The failure of the weakened Weimar Democracy was a significant factor that allowed for Hitler's unprecedented rise to power, but there were many other considerable events and circumstances that practically 'forced' Hitler into power and enabled him to assume leadership of the country at a dismal time of recovery and rebuilding. Other factors also responsible for the rise of Hitler included powerful pro-Nazi propaganda, lack of cooperation between moderate opposition parties, his powerful Storm Trooper army, support from Industrialists and his unique oratory skills. Most importantly however, the German population who were struggling with the harsh terms of the Treaty of Versailles in the time of the Great Depression were anxious for a leader to rise and to deliver them promises brimming with hope. A gamble taken by supreme leaders Hindenburg and Papen who had hoped to 'tame' Hitler had ultimately backfired, also adding to Hitler's glorious path in attaining the great title of the Fuhrer.

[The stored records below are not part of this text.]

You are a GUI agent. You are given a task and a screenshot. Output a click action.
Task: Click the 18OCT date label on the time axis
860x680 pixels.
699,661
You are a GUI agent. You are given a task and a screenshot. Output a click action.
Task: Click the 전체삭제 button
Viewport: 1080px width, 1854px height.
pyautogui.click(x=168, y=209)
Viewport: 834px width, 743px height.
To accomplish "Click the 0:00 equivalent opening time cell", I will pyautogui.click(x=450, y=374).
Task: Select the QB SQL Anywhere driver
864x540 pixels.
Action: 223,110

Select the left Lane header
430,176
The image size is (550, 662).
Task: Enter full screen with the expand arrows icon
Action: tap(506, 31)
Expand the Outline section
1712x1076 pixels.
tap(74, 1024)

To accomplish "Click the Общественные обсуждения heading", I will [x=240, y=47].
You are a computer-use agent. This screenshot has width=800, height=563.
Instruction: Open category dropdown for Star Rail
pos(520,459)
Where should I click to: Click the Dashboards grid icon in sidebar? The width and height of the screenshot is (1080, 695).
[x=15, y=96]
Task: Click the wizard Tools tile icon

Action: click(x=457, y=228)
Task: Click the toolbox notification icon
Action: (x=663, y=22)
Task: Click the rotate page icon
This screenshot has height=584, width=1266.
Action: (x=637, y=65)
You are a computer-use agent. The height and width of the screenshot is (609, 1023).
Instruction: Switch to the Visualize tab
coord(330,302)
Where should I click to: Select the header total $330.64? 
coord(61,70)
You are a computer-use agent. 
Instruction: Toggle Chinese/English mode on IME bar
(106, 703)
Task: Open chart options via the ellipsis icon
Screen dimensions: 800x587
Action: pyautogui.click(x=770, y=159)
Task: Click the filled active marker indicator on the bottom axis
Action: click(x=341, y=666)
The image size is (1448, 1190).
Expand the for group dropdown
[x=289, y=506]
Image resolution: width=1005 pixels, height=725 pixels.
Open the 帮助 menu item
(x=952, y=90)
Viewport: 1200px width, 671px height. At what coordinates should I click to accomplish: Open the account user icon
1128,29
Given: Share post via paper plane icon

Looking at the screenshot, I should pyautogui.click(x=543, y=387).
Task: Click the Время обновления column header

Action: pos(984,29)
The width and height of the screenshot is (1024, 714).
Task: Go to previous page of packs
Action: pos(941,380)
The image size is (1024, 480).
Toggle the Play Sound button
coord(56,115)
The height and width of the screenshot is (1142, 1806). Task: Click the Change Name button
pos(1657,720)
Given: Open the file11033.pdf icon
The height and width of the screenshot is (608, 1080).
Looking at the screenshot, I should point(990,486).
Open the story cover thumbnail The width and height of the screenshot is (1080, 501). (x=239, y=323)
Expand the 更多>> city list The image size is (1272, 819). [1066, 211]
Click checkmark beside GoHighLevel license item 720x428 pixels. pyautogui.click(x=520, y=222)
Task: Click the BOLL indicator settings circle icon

Although the Weimar democracy was a major factor in Hitler's rise to power, it wasn't the only reason responsible for it. The Weimar republic was generally built on weak foundations and was deemed incapable of saving the nation at the time. At the time the republic was drawn up, Germany was facing chaotic times in restoring balance to their nation. The direct threat of a Communist society which they had seen many other European nations succumb to forced the German people to sign the agreement of democracy. It must be noted that Germany had previously never experienced a democracy in its history before, with historians arguing that "Germany was so used to ruling itself, rather than being ruled by a democracy".
The Nazi's ruthlessly targeted the weaknesses...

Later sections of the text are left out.